The engineers from Chipworks have landed their ion blaster and electronic microscope gear to iFixit for a deeper analysis of the Apple A6 processor than we find in the new iPhone 5. The phone itself they call "full of brand new components…best Apple release since the first iPhone," so we can expect an engineering marvel with a fair certainty.
The team already solved the mystery of the iSight camera, and it was, just as we expected, a 5-lens Sony camera module, but now they are turning their attention to the silicon that churns out those record benchmark scores - the homebrew Apple A6.
It turns out that the chip is indeed homebrew, and laid-out manually at that, not by a computer - a process, they say, which is way more expensive and takes much longer, but results in faster processors.

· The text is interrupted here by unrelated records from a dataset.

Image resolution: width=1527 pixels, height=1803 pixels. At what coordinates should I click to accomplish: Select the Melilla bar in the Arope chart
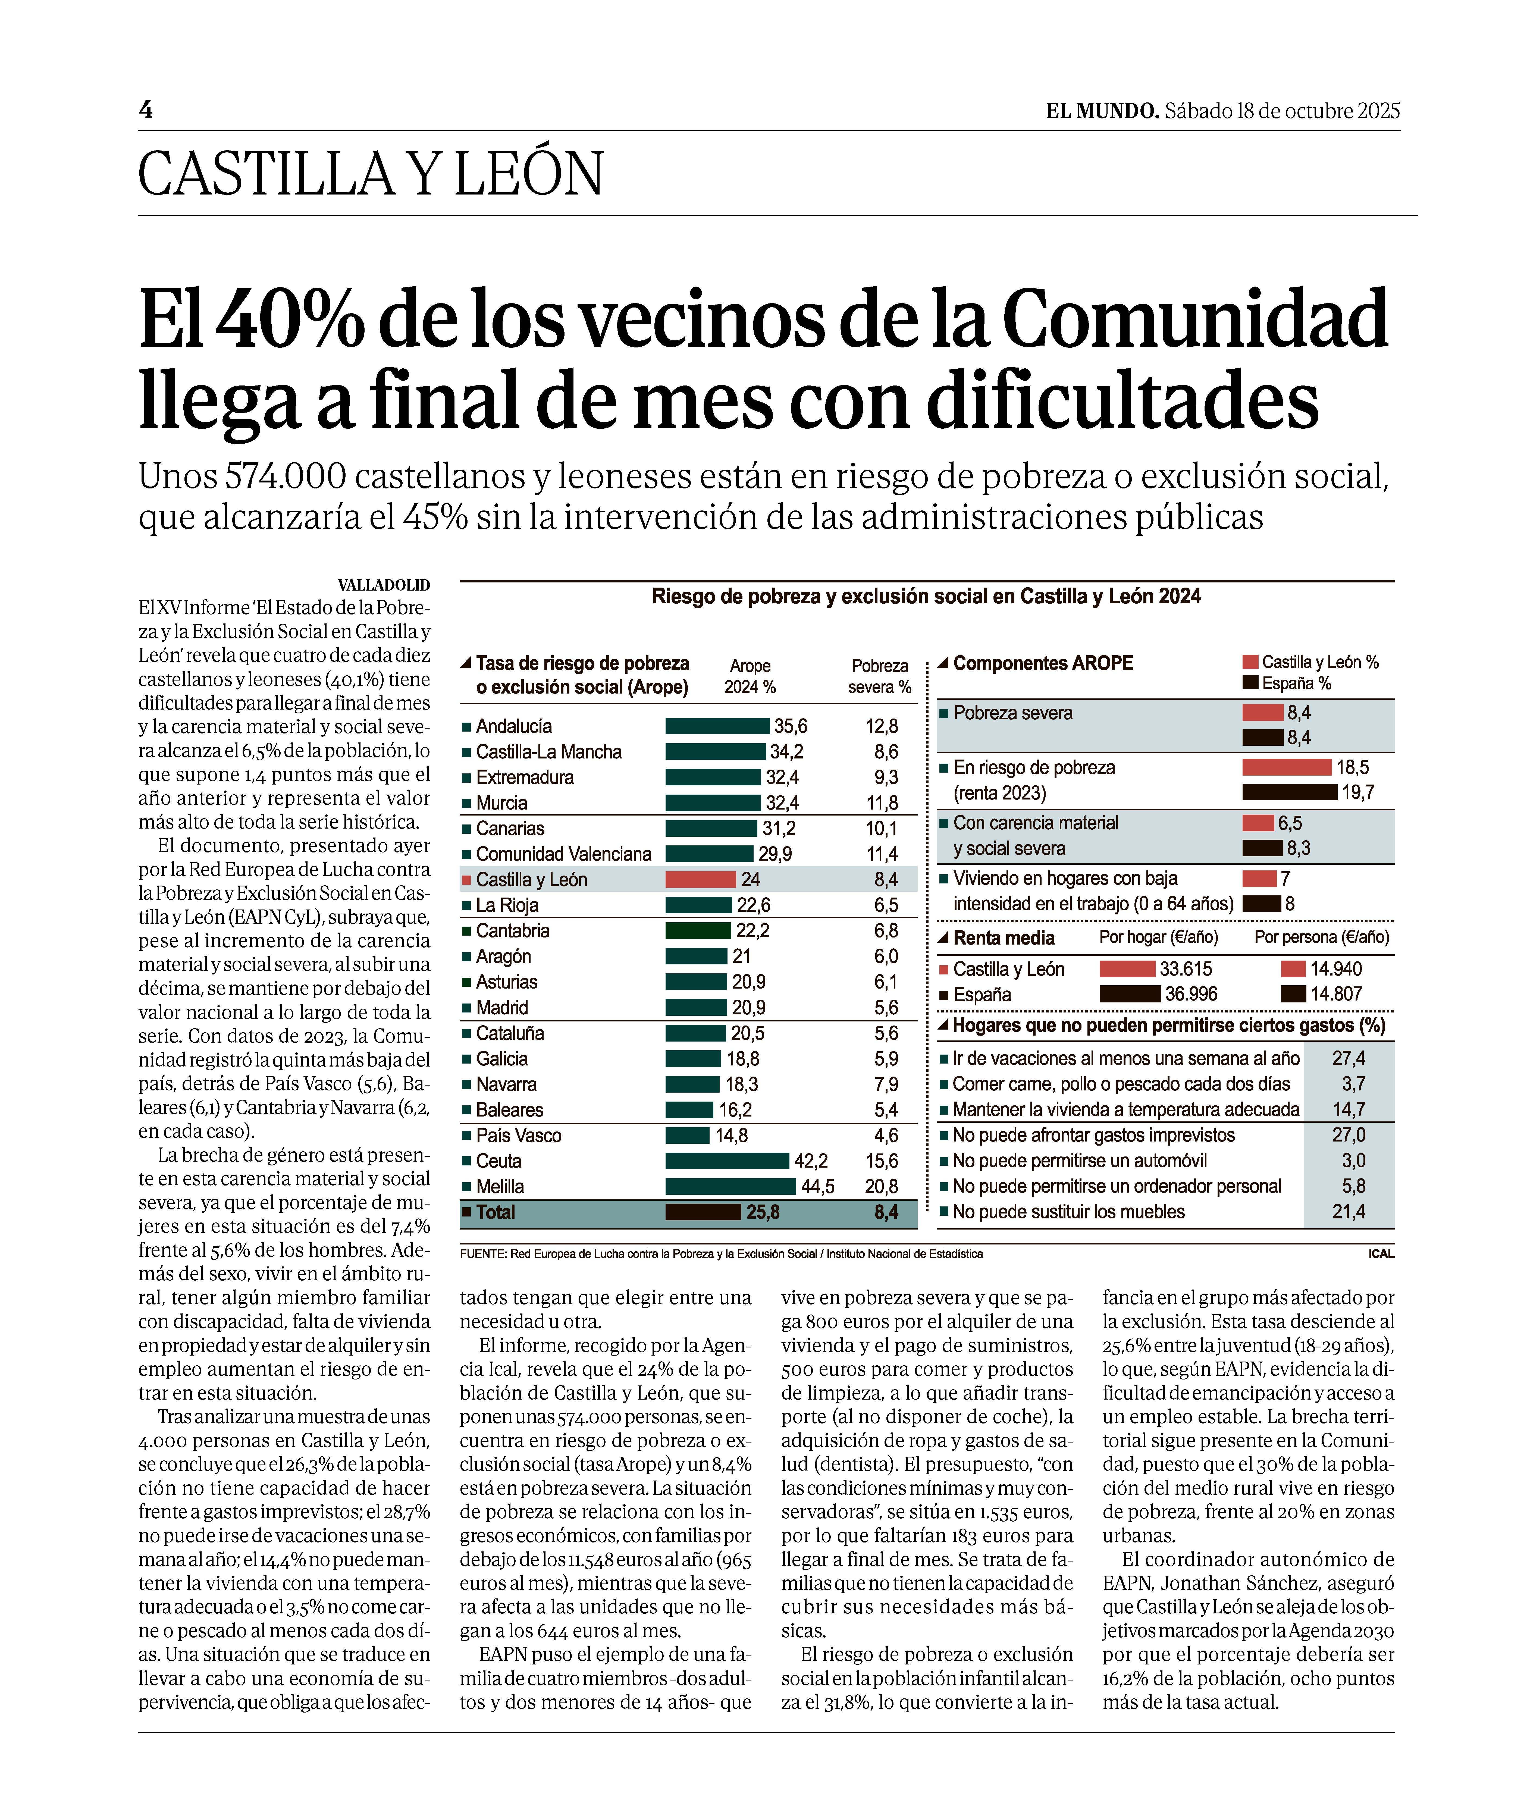tap(730, 1186)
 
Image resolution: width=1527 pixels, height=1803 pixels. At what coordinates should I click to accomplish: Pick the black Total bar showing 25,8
tap(703, 1212)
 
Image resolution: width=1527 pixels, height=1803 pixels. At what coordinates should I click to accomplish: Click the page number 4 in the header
tap(145, 110)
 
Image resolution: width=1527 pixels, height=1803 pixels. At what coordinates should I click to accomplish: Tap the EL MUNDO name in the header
tap(1101, 111)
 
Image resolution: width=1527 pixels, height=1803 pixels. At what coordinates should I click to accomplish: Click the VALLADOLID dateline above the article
tap(384, 585)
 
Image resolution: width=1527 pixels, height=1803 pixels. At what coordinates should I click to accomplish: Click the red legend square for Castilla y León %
tap(1250, 662)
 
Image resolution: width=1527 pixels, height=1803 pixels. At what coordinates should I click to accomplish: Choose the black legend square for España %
tap(1250, 683)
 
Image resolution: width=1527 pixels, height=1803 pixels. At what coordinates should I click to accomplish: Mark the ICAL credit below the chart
tap(1381, 1253)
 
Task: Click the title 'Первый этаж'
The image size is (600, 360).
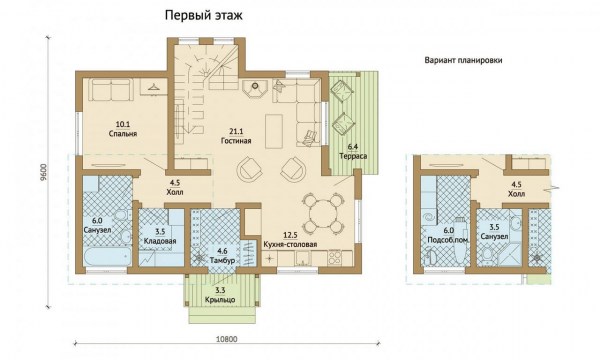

The processor uses the ARMv7s instruction set, but is a completely custom design, which is very close to the Cortex-A15 generation, but tweaked for Apple's purposes. In fact, this is the first manually laid-out processor that has hit the market in several years, with a much larger die area than the A5, and more functionality. The processor is still produced by Samsung, on its 32nm HKMG process, but the design is entirely Apple, it seems.
There is also 1GB of Elpida memory, a Cirrus Logic class D audio amplifier, and Broadcom wireless connectivity chip. As for the LTE radio, it is the most advanced one Qualcomm can offer at the moment for mass production - the MDM9615 - coupled to an RTR8600 multiband RF transceiver, for support of various 4G and 3G bands.